副題は「PIPはメンバー数が多いのでまとめてやります!10月生誕メンバー(福田・小林・牛島)合同生誕祭!」公演。
台風は大きいだの強いだのさんざ脅かされたが、いつごろやって来やがるのだか判然としない。 開演時間を繰り上げて台風が来る前に終わらせると言うので足を運んでみた。
体調不良や交通機関の都合で濱野、御坂、高城、山下、瑞野、栗城がお休み。
出囃子から一曲目「夢見る 15歳」(福田、橋田、小室、工藤)。
津軽から米俵担いで出てきた工藤は背負っているものの重さが出ちゃっていてどうにも辛気臭いのだけれど、このあたりは私の好みに合わないだけで質としては悪くない。
橋田はフワリと柔らかい表情。 小室は緩急のつけ方に一日の長があり、上手く抜いているから重くならない。 福田は天然の妙と言うか、考えてやっている訳ではなさそうなところが上手く嵌っている。
「さくらんぼ」(羽月、小林)。 ガイドメロディ付きのオケをしれっと使ってしまう濱野の拘りの無さは、今は身軽さとして吉と出ているが、外部のライブやイベントに出る際には凶と出るのではないか。
歌える二人だけに破綻無く。 ただカラオケ大会然としていて面白みは薄い。
チョーカーやニーハイソックス(もしくはタイツ)など、小林のさり気無いお洒落に唸る。
「ハート型ウィルス」(澤村、石川、豊栄)は衣装も秋服に移行。
動きそのものは抑制されていて慎み深いのに妙な色気のある石川のハニートラップ感。 どこまでも健全な澤村との対比の妙。
華はあるが脇にも廻れる豊栄。
「向日葵」(永瀬・空井・牛島・森崎)、久し振りに生気のある空井。 歌も振りも上手いかと言えばそうでもないのだけれど、妙な味があり目を惹く。
森崎は例によってねっとりと。
「てもでもの涙」(北川、柚木)。 北川の衣装がカーテンから作ったようなサウンド・オブ・ミュージック感。
柚木は髪を下ろしていたが、良い手入れをしている。
全員出てきて「RUN RUN RUN」。 曲が終わって自己紹介、お題は「欠席しているメンバーの秘密」。
自己紹介では、自分の名前までははっきり言えていたが、お題の話に入ると当該メンバーを渾名でしか呼ばない。 「初見の客も居るかもしれない」と言う心配りは常に有って然るべきだと私は思う。

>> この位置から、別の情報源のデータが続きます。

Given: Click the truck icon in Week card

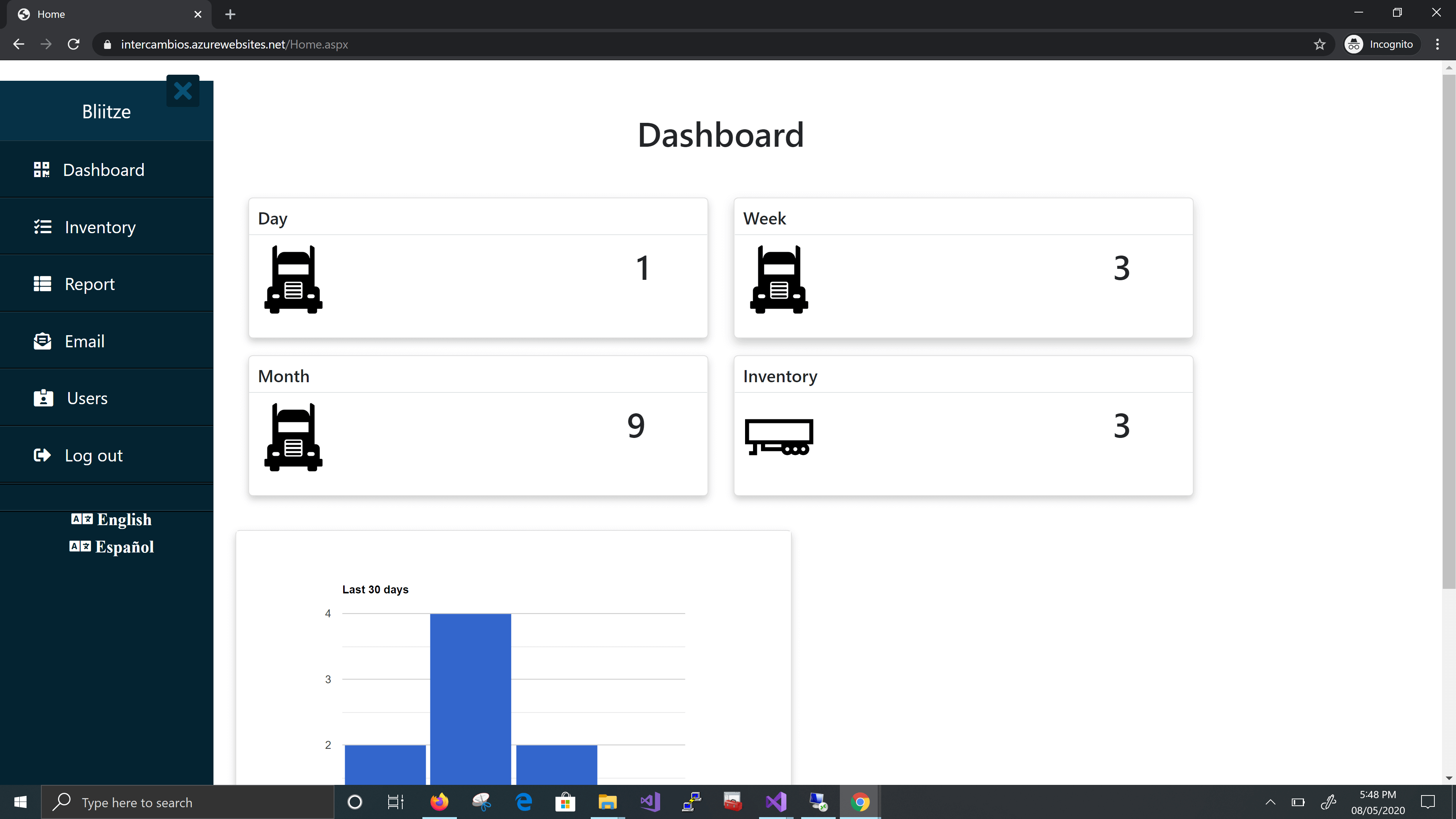Looking at the screenshot, I should [x=779, y=279].
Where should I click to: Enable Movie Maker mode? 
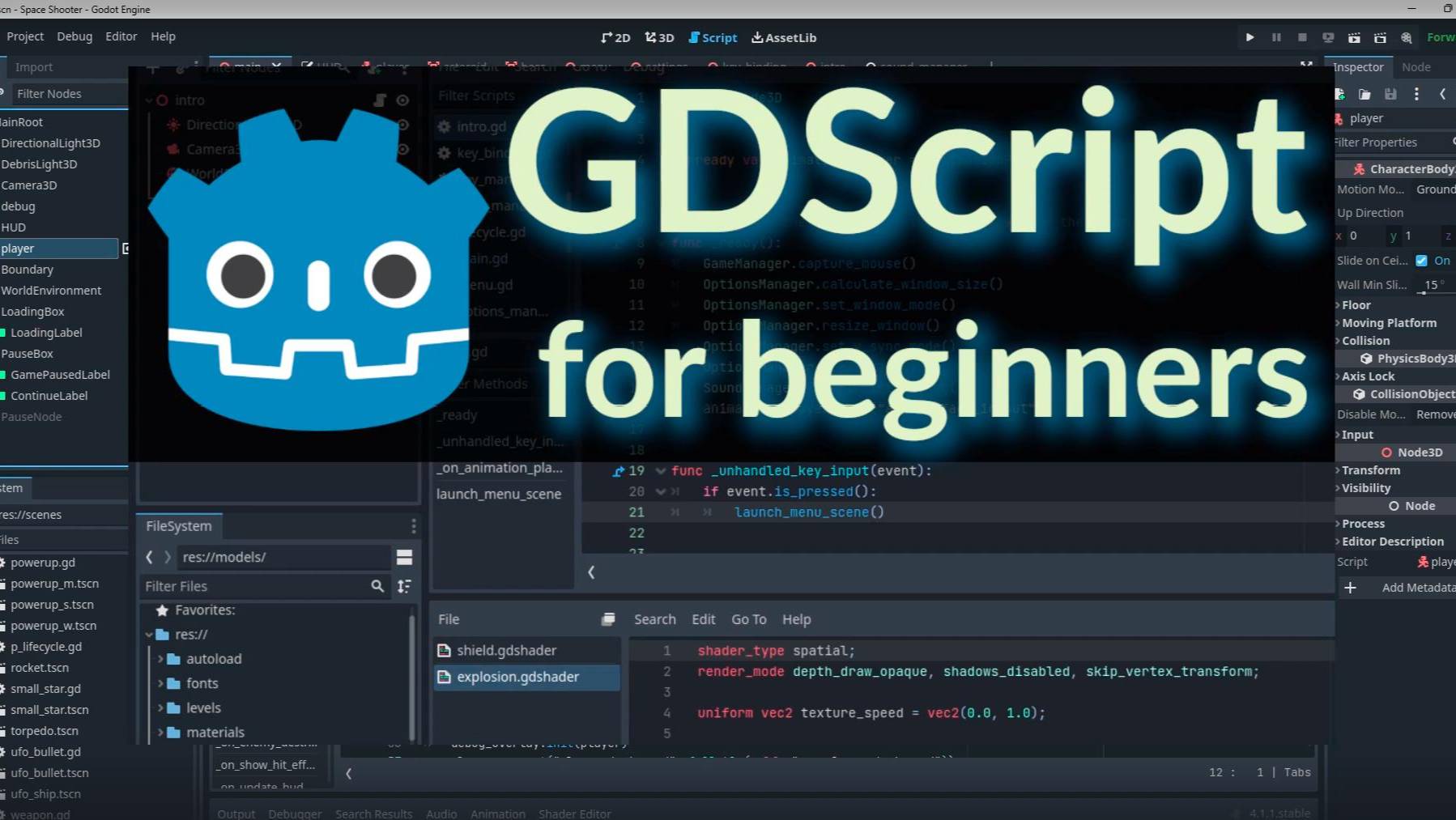pos(1406,37)
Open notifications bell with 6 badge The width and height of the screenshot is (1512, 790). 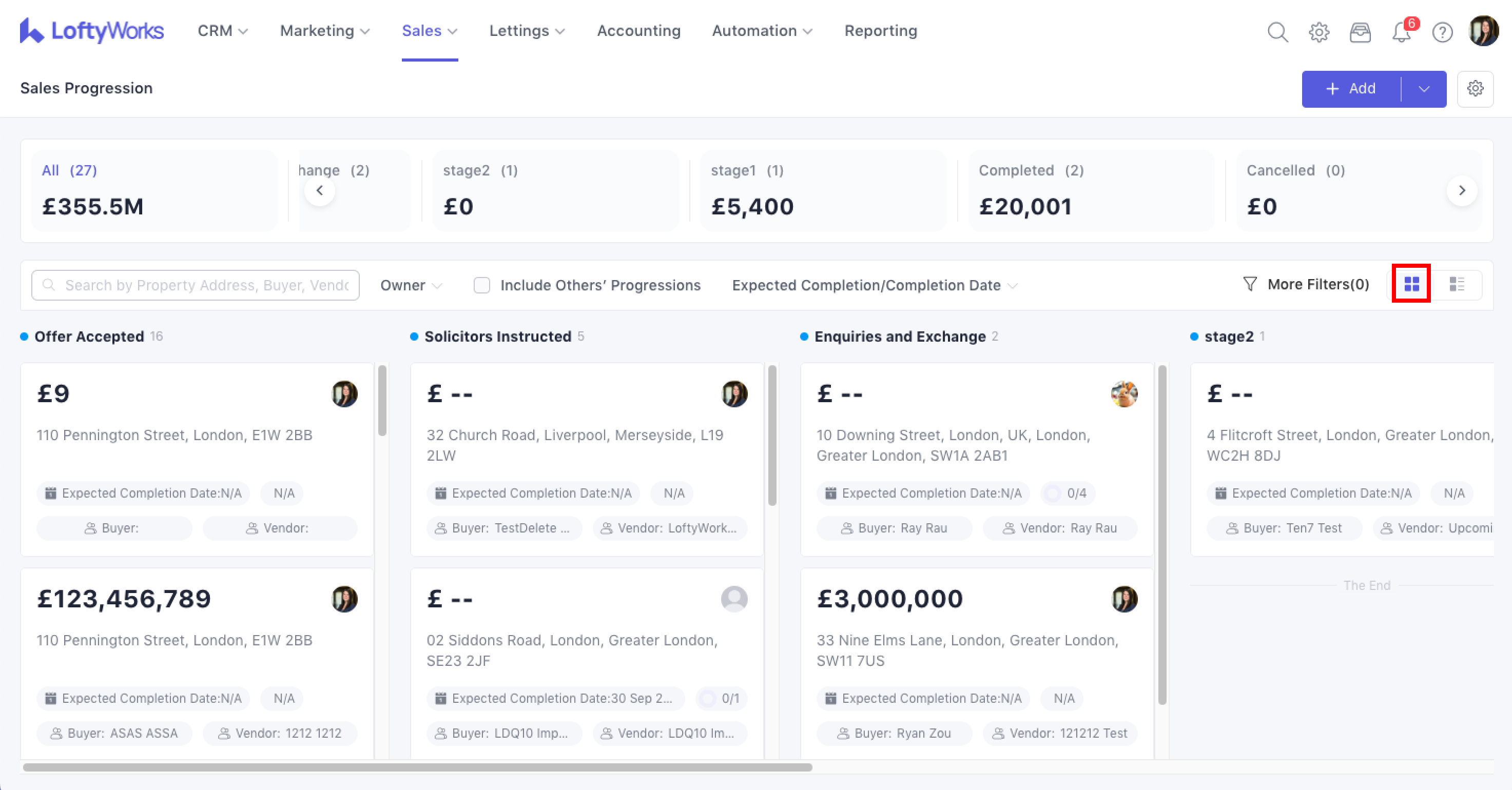tap(1402, 32)
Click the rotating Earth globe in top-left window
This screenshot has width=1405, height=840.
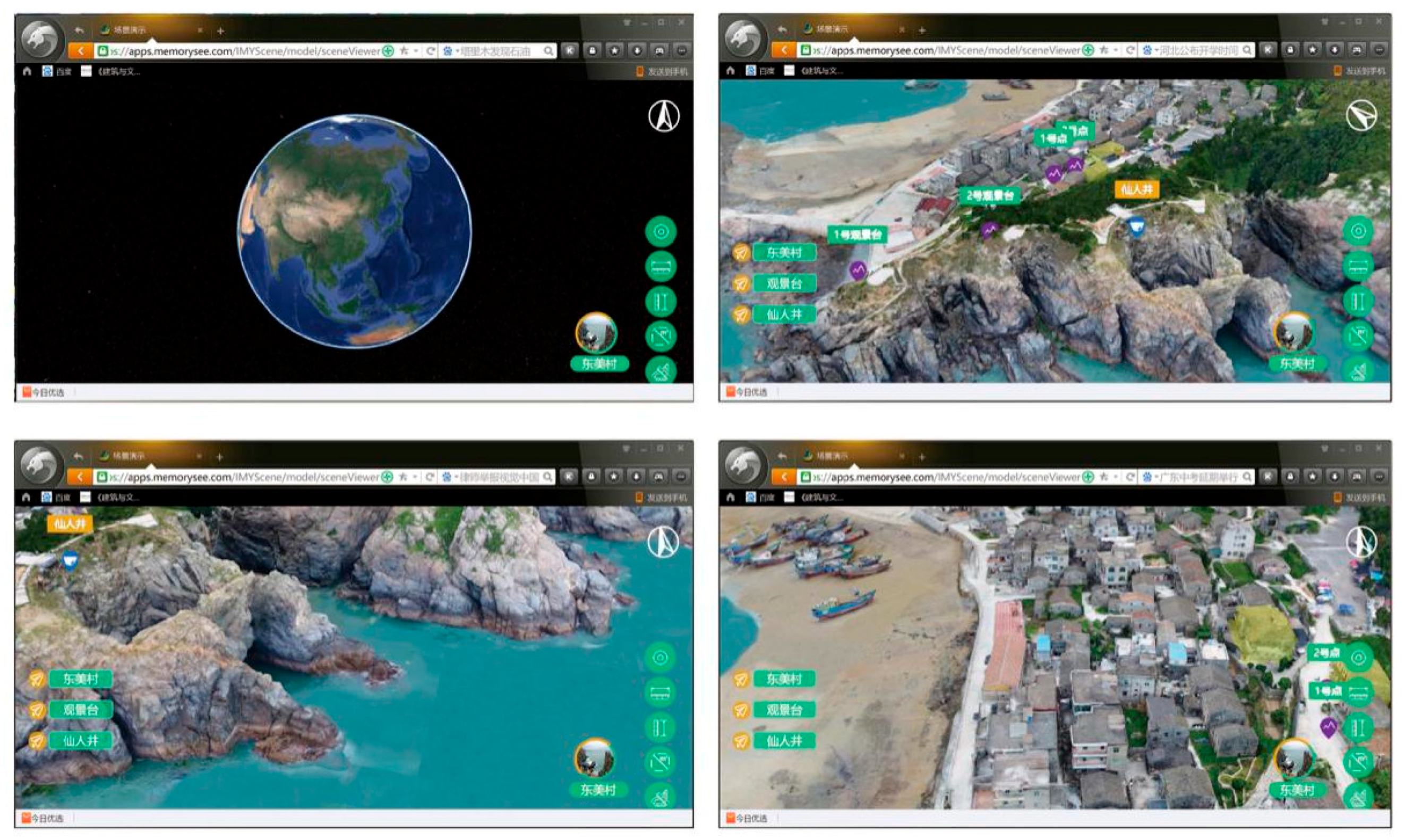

ここから福田、牛島、小林の生誕企画。 濱野が心境などを軽く聞きつつ、それぞれ一曲。
福田は「secret base 〜君がくれたもの〜」。 歌詞は飛んだが遣り切ったのは良かった。
牛島は「虫のバラード」、これが面白かった。 音符を細かくなぞるように歌う「つんく♂唱法」に似ているのだけれど母音が弱く子音で抜くところは坂本九に近い。 押し付けがましくなくて良い。
小林は「明日も」。 これは以前一度歌ったことがあったが、歌う予定だった曲が喉の調子が悪くで出来ないのでこちらにしたとのこと。 小林は音域に合わない曲でも歌いこなせるのだけれど、無理をしない曲の方が声の質に合っているように思う。
生誕の三人で「ハート型ウィルス」、全員で「竹内先輩」「タンポポの決心」で〆。
全体曲では後列の石川が良い。 前に出ていない時の方が凄みが増す。 騙されたい。
会議室で公演を打てるのも、あと半月余。 遅きに失した感は有るが、全体曲でのフォーメーションや振りはサマになって来た。
ディアスポラ(神学的ではなく今日的な意味に於ける)から暫くは出稽古と言うか巡業と言うか、オリジナル曲で他所のライブに出て、新規の客を掴んだ上で改めて定期公演をやるとの事。 暮れか、遅くとも年明けか。
ともあれ、この会議室とは「長いお別れ」。
濱野は会議室からの実質的追放を「エクソダス」と表現しているが、原因はPIPメンバーにあり、能動的ではなく受動的なものであるので(私の表現が正しいかはさておき)「エクソダス」と言うのは自らを美化しすぎなのではないかと思う。